| Provided passage |
-- begin --

Could be an interesting experiment. My major concern would be promotion (eg the result type of +(::Float64, ::DamnIEEEFloat64)). Propagation in either direction could lead to very subtle bugs.


#13

Of course, a simple solution is this:

julia> x = [1-0im; 1+0im; 1+0im; 1+0im];

julia> unique(y->y+zero(y), x)
1-element Array{Complex{Int64},1}:
 1+0im

#14

That is a simpler solution, I might just point out that ints don’t have the issue where 0 and -0 are two (bitwise) different numbers. For instance:

julia> -0
0

julia> -0.0
-0.0

And, if we’re looking for absolute minimum characters, I think your example can be further shortened to:

unique(x+zero.(x))

This also makes it so that the sign of the zero imaginary part is predictably positive, instead of whatever happens to be in the first index position. Not a major difference for me, but something that might simplify code for some other usage. I still need to work in not coding in a Matlab accent :wink:


#15

Not sure what you mean. x+zero(x) gives predictably positive zeros. And for integers, the compiler will simplify to the identity function.

In this case, your Matlab accent works in your favor. The expression unique(x.+zero.(x)) should be slower than unique(x+zero.(x)) because it must create a new array before calling unique. However, the unique method that it calls is better optimized, so your code is faster than mine.

(unique(f::Callable, C) uses a Set{ANY}, which is really slow, but still seems to assume that f returns eltype(C), so unique(Float64, [1 2 3]) gives a surprising result.)


#16

Sure, for integers this isn’t a problem, but for floats it could help. For instance, taking your original x vector and converting it to float, the same command produces:

julia> x = [1.0-0.0im; 1.0+0.0im; 1.0+0.0im; 1.0+0.0im];

julia> unique(y->y+zero(y), x)
1-element Array{Complex{Float64},1}:
 1.0-0.0im

I apologize if this is explaining an effect you’re familiar with, but unique(y->y+zero(y), x) does create an array of identical values, but since these are only the values unique uses to find which indices represent the unique values, the first member of the original vector is what gets returned. So, for instance, if we reverse the order of x, we instead get:

julia> unique(y->y+zero(y), x[end:-1:1])

-- end --

| Objective 1 |
Render as a numbered list the listing lines beginning with the line that contains "Given: Open the Send Notification menu item" and continuing through the line that contains "coord(485,473)", skipping any blank lines.
The forum thread above and the listing that follows are separate, unrelated material.

Dataset records:
-- begin --

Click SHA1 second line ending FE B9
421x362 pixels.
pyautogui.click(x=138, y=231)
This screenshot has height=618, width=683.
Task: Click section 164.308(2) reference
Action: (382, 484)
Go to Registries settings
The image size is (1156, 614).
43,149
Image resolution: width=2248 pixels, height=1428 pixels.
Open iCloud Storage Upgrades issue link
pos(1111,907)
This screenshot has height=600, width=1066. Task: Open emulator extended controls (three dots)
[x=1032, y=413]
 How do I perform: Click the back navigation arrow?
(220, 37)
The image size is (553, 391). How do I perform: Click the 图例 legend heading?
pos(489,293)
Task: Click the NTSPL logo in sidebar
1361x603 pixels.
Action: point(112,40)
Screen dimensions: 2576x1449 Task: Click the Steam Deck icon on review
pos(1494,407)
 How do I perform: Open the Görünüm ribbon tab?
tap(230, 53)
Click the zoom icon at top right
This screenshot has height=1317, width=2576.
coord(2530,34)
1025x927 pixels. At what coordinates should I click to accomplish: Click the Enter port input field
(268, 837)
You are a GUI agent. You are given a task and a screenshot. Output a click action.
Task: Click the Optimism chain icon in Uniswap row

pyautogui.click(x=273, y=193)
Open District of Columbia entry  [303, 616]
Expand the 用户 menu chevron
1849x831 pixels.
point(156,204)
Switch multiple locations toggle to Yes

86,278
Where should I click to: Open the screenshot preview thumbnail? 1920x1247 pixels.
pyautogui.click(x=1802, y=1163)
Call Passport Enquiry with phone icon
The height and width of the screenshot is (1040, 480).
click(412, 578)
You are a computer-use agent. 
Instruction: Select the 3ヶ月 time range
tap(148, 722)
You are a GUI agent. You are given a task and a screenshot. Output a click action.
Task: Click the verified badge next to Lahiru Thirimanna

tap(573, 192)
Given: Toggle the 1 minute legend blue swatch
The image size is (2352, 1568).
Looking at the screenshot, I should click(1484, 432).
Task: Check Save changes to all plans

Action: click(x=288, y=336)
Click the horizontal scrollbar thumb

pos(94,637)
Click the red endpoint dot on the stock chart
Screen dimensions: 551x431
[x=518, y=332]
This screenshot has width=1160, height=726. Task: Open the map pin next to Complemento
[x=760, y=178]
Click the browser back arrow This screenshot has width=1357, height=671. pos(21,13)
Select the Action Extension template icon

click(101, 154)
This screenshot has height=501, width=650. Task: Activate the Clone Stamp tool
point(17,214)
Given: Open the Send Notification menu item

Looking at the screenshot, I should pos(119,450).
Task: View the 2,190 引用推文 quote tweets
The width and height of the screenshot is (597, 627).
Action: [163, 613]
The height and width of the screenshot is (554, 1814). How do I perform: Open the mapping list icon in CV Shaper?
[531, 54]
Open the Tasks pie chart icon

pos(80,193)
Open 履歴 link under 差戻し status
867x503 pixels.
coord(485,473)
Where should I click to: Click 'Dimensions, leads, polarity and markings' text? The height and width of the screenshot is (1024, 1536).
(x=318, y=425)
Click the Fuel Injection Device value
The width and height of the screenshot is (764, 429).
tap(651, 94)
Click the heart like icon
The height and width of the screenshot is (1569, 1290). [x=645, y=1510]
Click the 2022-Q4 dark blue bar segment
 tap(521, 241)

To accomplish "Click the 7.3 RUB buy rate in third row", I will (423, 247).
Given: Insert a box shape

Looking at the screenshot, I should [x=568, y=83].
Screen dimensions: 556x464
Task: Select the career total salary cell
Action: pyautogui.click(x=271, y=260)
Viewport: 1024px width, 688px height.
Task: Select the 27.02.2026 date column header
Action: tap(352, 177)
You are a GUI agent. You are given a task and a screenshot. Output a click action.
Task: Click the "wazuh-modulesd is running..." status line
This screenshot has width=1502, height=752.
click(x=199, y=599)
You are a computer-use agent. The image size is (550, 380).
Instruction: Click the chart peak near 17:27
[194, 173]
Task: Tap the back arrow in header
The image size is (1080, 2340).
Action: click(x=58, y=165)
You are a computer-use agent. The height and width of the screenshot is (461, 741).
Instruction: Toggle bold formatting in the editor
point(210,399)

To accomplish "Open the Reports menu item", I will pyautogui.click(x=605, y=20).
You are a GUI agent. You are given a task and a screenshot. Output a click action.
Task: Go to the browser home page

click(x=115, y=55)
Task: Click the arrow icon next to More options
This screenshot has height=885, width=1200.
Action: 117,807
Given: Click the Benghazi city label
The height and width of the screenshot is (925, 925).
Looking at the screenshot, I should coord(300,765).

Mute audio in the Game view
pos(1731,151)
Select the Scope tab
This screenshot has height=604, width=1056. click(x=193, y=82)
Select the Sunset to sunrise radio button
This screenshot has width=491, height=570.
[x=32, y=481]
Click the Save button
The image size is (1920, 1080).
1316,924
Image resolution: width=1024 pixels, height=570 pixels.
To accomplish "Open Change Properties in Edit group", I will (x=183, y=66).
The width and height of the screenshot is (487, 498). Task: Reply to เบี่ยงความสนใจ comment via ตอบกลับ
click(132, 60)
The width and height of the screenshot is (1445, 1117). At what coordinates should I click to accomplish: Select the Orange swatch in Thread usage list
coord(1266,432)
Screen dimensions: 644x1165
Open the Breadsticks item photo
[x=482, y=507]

-- end --

| Objective 2 |
Using the forum thread on unique and signed zeros, state whether each statement agrees with it, answering yes or no and quoting the deciding words: (a) Integers do not have the problem of 0 and -0 being bitwise different numbers. (b) The unique method that takes a function uses a Set{ANY}, which is fast. (c) For integers, the compiler simplifies x+zero(x) to the identity function.

| Expected output 1 |
1. Given: Open the Send Notification menu item
2. Looking at the screenshot, I should pos(119,450).
3. Task: View the 2,190 引用推文 quote tweets
4. The width and height of the screenshot is (597, 627).
5. Action: [163, 613]
6. The height and width of the screenshot is (554, 1814). How do I perform: Open the mapping list icon in CV Shaper?
7. [531, 54]
8. Open the Tasks pie chart icon
9. pos(80,193)
10. Open 履歴 link under 差戻し status
11. 867x503 pixels.
12. coord(485,473)

| Expected output 2 |
(a) Yes: "ints don’t have the issue where 0 and -0 are two (bitwise) different numbers"
(b) No: "uses a Set{ANY}, which is really slow"
(c) Yes: "And for integers, the compiler will simplify to the identity function."